- **PAGE EXCERPT**:
# Your Dream Aquarium Store?



## Ciddian (Mar 15, 2006)

So.... Everyone always says what they don't like about a LFS

If you had the cash to run one what would you do? Where would you put it???

Friendly discussion only please. Meanie-face posts will be deleted.


----------



## trailblazer295 (Mar 7, 2010)

Free fish if you drive from the boonies lol


----------



## mandarin (Apr 8, 2010)

Maybe something a little like THIS 

THIS is nice as well, very professional looking.


----------



## AquariAM (Jan 28, 2010)

Maidenhead Aquatics in the UK has it figure *out*

All their fish look as good as if not better than if they'd been in a hobbyists tank for five or six months. If it isn't perfect, they won't sell it. If you can't prove you know what you're doing, they won't sell it. If you don't have a six foot high current very warm tank for clown loaches, you can't buy them.

Everything is sectioned (plecos, loaches, gouramis).


----------



## Fish_Man (Apr 9, 2010)

mandarin said:


> Maybe something a little like THIS
> 
> THIS is nice as well, very professional looking.


I like the first one!!


----------



## Windowlicka (Mar 5, 2008)

AquariAM said:


> Maidenhead Aquatics in the UK has it figure *out*


Lol! This place used to be one of our regular haunts back home! (They were only in Maidenhead then though, and certainly didn't have "100 stores")


----------



## CanadaPleco (Sep 7, 2009)

trailblazer295 said:


> Free fish if you drive from the boonies lol


Whooo that means free fish for me.....

- **Click-target data**:

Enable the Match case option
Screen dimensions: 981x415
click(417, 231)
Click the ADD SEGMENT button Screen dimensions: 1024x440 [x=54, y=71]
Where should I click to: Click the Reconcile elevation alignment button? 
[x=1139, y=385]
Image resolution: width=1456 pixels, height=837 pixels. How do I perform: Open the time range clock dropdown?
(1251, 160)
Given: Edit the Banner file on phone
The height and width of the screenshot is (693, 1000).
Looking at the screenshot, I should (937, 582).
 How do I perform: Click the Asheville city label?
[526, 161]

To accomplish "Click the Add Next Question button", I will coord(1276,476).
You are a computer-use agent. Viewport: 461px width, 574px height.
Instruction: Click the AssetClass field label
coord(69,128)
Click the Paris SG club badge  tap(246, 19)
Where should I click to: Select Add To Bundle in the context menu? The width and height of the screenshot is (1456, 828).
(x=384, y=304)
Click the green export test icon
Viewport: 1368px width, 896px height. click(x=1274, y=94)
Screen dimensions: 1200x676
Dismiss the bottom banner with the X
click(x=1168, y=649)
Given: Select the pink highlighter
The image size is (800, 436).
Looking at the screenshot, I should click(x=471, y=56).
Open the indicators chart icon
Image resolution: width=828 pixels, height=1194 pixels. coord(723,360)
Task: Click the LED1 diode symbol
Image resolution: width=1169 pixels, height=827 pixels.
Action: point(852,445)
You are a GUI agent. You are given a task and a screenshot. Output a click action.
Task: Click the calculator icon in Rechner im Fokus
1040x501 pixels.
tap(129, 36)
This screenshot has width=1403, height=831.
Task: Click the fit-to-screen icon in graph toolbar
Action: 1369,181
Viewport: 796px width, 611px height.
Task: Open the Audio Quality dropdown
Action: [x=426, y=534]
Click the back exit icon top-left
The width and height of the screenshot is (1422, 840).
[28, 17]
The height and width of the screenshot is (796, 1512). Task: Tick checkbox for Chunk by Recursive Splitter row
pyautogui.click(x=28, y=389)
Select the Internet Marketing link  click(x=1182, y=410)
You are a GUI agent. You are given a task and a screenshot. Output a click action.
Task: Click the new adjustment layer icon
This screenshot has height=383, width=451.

- **REQUIRED WORK**: Rewrite the stretch of the aquarium store thread from "So.... Everyone always" through "(Mar 7, 2010)", putting "money" where "cash" appears. Work from the aquarium store thread alone and leave the material aside.

- **TASK RESPONSE**:
So.... Everyone always says what they don't like about a LFS

If you had the money to run one what would you do? Where would you put it???

Friendly discussion only please. Meanie-face posts will be deleted.


----------



## trailblazer295 (Mar 7, 2010)